Ich nehm seit ich 15 bin zweimal täglich meine Medikamente ein, egal wo ich grad bin, meist mit dem blöden Kommentar "Abendessen!" dazu.

Lass dich bei 'nem Neurologen beraten aber stell dich schonmal darauf ein dass du wohl weiterhin Medikamente nehmen solltest um die Anfallsfreiheit beizubehalten.

DYBpxbg


So war das natürlich nicht gemeint. Ich sehe es ja ein, dass ich Medikamente nehmen MUSS und wollte dies auch nicht unbedingt von heute auf morgen absetzen.

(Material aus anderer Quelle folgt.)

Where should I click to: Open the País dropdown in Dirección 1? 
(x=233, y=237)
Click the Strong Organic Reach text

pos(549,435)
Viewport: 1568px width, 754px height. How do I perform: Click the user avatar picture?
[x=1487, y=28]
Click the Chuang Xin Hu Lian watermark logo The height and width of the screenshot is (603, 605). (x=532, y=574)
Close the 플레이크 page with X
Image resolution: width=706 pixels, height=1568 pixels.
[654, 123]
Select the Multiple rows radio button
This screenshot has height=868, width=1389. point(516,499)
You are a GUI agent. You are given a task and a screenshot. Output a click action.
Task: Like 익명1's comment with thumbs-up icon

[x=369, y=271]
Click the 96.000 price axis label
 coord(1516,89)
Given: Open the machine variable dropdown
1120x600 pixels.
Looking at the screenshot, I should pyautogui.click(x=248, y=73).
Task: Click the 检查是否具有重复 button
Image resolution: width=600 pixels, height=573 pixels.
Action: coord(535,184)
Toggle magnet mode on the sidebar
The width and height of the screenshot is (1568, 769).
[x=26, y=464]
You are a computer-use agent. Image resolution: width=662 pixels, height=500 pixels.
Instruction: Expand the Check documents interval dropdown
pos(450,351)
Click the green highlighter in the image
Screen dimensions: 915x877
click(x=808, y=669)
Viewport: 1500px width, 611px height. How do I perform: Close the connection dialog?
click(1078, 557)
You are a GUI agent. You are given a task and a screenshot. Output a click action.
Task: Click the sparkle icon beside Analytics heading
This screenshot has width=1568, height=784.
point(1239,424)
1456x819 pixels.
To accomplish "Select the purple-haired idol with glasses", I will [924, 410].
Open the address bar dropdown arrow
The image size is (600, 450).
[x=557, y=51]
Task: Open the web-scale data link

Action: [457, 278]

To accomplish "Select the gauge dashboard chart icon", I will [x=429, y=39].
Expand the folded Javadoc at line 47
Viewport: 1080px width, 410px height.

Aber ich liege doch insofern richtig, alsdass ein medifreies Leben (auch wenn es nur wenig sind) doch "entspannter" ist - klar, nach einiger Zeit kommt da Routine rein, aber eben vor allem im alltäglichen Rhythmus (mal ist man spontan ne Nacht bei Freunden) kommt man oft in Situationen, in denen man nicht sofort die Medikamente zur Hand hat.

Mit dem Thread wollte ich nun auch keine Grundsatzdiskussion losreißen. Was vielleicht nicht ganz deutlich geworden ist: Ist es überhaupt "messbar", ob Epilepsie vorhanden ist oder wäre dies erst nach längerer Zeit ohne Antiepileptika messbar?

Zitat:

1. Keppra ist doch Levetiracetam, dachte ich?!

Ich habe vor Keppra ein anderes Medikament genommen, welches eben so hieß. Da das bereits zwei Jahre zurück liegt, habe ich den genauen Namen nicht mehr im Kopf, sorry.

FPluc+htgeduanke


Aber ich liege doch insofern richtig, alsdass ein medifreies Leben (auch wenn es nur wenig sind) doch "entspannter" ist – klar, nach einiger Zeit kommt da Routine rein, aber eben vor allem im alltäglichen Rhythmus (mal ist man spontan ne Nacht bei Freunden) kommt man oft in Situationen, in denen man nicht sofort die Medikamente zur Hand hat.

Och, ich krieg das trotz Medis und Kontaktlinsen hin.

Was die Medis angeht hab ich immer eine Tagesdosis im Portemonnaie oder in der Handtasche.

S@unfl@ower_x73


Lass' Dich von einem (spezialisierten!) Neurologen untersuchen und beraten. Ich bin mir nicht sicher, ob die typ. EEG-Veränderungen auch unter Antiepileptika erkennbar sind oder nicht. Oder nur während eines Anfalls.

Ich glaube aber, dass ein ANFALLSFREIES Leben deutlich entspannter ist als ein MEDIKAMENTENFREIES.

Und ganz ehrlich: 2 Tabletten sind wirklich kein Aufwand. Da gibt es andere Krankheiten, die ähnlich riskant sind, aber viel aufwendiger in der medikamentösen Behandlung.

e"pi:eltexrn


Wenn Du mit zwei Tabletten am Tag anfallsfrei bist, sehe ich keine größeren Einschränkungen für Dich. Du darfst Autofahren, Du kannst fast jeden Job machen außer LKW-Fahrer, Pilot oder Kapitän eines Schiffs.

Klar sind Tabletten lästig, aber die kann man immer mitnehmen, egal wohin man geht.

Du kannst Dich natürlich nochmal bei einem Epileptologen vorstellen, aber zu einem Absetzversuch würden die Dir wahrscheinlich erst mal nicht raten. Dazu müsstest Du schon eine einige Jahre anfallsfrei sein. Das Risiko, dass Du bei solch einem Versuch eingehst, ist nicht nur ein neuer Anfall, sondern auch, dass dann das Keppra nicht mehr wirkt. Dann fängt die Sucherei nach einem anderen Antiepileptikum an.